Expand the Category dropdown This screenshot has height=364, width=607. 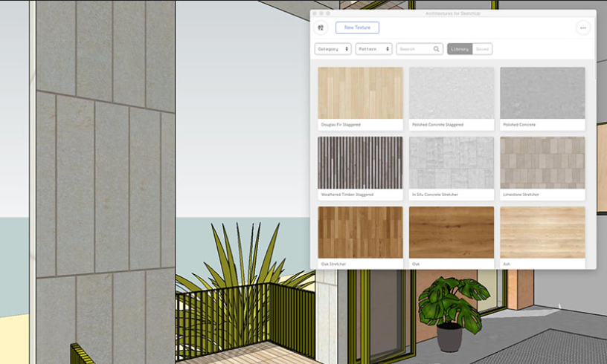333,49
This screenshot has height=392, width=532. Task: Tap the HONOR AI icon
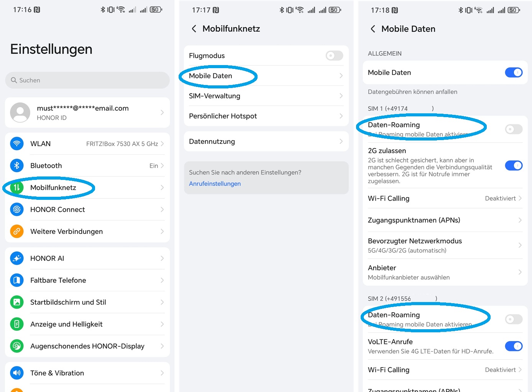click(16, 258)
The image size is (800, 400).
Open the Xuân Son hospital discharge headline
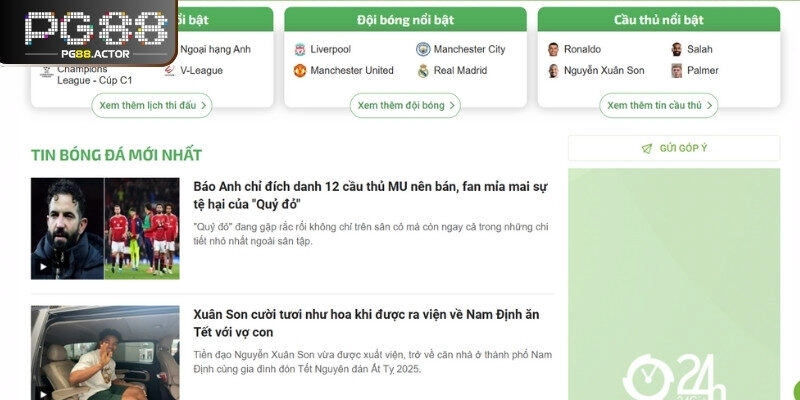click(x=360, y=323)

* **EXERCISE**
Give back the lines from the one containing "This screenshot has height=392, width=532." through the last line of the records above exactly as they appear, both included, and no pictures.

* **SOLUTION**
This screenshot has height=392, width=532. Task: Tap the HONOR AI icon
click(16, 258)
The image size is (800, 400).
Open the Xuân Son hospital discharge headline
click(x=360, y=323)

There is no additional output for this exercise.